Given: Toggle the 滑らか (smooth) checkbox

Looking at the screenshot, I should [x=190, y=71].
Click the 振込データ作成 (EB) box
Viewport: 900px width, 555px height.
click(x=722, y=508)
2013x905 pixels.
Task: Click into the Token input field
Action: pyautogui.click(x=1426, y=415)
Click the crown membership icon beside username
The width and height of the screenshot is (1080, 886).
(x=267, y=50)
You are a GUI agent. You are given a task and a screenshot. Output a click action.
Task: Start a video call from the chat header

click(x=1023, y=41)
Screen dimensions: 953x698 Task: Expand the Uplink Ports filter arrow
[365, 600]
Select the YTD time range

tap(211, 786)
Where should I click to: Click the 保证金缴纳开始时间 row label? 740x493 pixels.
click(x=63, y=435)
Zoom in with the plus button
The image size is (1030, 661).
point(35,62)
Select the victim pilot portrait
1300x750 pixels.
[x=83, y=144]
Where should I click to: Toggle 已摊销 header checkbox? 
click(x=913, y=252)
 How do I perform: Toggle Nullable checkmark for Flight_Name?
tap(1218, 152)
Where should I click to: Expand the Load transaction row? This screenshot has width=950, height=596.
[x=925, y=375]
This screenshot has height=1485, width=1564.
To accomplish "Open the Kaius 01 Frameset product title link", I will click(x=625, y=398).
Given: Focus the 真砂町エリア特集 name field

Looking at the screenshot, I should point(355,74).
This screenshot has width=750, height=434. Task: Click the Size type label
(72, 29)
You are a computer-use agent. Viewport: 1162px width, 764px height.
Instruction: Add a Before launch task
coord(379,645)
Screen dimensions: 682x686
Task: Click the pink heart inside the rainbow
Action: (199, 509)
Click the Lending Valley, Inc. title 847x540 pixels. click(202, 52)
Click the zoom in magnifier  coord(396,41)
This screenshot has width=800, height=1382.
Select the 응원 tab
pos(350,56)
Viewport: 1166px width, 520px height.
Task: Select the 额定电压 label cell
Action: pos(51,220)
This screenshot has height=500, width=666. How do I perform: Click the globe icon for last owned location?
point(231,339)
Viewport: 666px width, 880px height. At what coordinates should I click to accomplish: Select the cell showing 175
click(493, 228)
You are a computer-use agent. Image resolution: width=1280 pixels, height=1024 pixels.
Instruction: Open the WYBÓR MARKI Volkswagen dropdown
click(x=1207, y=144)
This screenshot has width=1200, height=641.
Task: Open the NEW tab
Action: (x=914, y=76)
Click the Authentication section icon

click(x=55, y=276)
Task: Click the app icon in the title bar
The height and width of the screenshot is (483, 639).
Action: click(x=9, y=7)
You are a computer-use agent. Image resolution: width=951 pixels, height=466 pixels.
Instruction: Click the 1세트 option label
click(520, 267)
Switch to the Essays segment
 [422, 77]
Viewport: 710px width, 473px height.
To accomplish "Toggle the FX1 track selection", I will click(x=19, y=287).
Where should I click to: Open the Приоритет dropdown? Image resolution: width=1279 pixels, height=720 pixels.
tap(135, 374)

● ● ●

EXERCISE AIM. When you transcribe the records above, keep every line exactly the same.

TASK OUTPUT.
Given: Toggle the 滑らか (smooth) checkbox

Looking at the screenshot, I should [x=190, y=71].
Click the 振込データ作成 (EB) box
Viewport: 900px width, 555px height.
click(x=722, y=508)
2013x905 pixels.
Task: Click into the Token input field
Action: pyautogui.click(x=1426, y=415)
Click the crown membership icon beside username
The width and height of the screenshot is (1080, 886).
(x=267, y=50)
You are a GUI agent. You are given a task and a screenshot. Output a click action.
Task: Start a video call from the chat header

click(x=1023, y=41)
Screen dimensions: 953x698 Task: Expand the Uplink Ports filter arrow
[365, 600]
Select the YTD time range

tap(211, 786)
Where should I click to: Click the 保证金缴纳开始时间 row label? 740x493 pixels.
click(x=63, y=435)
Zoom in with the plus button
The image size is (1030, 661).
point(35,62)
Select the victim pilot portrait
1300x750 pixels.
[x=83, y=144]
Where should I click to: Toggle 已摊销 header checkbox? 
click(x=913, y=252)
 How do I perform: Toggle Nullable checkmark for Flight_Name?
tap(1218, 152)
Where should I click to: Expand the Load transaction row? This screenshot has width=950, height=596.
[x=925, y=375]
This screenshot has height=1485, width=1564.
To accomplish "Open the Kaius 01 Frameset product title link", I will click(x=625, y=398).
Given: Focus the 真砂町エリア特集 name field

Looking at the screenshot, I should point(355,74).
This screenshot has width=750, height=434. Task: Click the Size type label
(72, 29)
You are a computer-use agent. Viewport: 1162px width, 764px height.
Instruction: Add a Before launch task
coord(379,645)
Screen dimensions: 682x686
Task: Click the pink heart inside the rainbow
Action: (199, 509)
Click the Lending Valley, Inc. title 847x540 pixels. click(202, 52)
Click the zoom in magnifier  coord(396,41)
This screenshot has width=800, height=1382.
Select the 응원 tab
pos(350,56)
Viewport: 1166px width, 520px height.
Task: Select the 额定电压 label cell
Action: pos(51,220)
This screenshot has height=500, width=666. How do I perform: Click the globe icon for last owned location?
point(231,339)
Viewport: 666px width, 880px height. At what coordinates should I click to accomplish: Select the cell showing 175
click(493, 228)
You are a computer-use agent. Image resolution: width=1280 pixels, height=1024 pixels.
Instruction: Open the WYBÓR MARKI Volkswagen dropdown
click(x=1207, y=144)
This screenshot has width=1200, height=641.
Task: Open the NEW tab
Action: (x=914, y=76)
Click the Authentication section icon

click(x=55, y=276)
Task: Click the app icon in the title bar
The height and width of the screenshot is (483, 639).
Action: click(x=9, y=7)
You are a computer-use agent. Image resolution: width=951 pixels, height=466 pixels.
Instruction: Click the 1세트 option label
click(520, 267)
Switch to the Essays segment
 [422, 77]
Viewport: 710px width, 473px height.
To accomplish "Toggle the FX1 track selection", I will click(x=19, y=287).
Where should I click to: Open the Приоритет dropdown? Image resolution: width=1279 pixels, height=720 pixels.
tap(135, 374)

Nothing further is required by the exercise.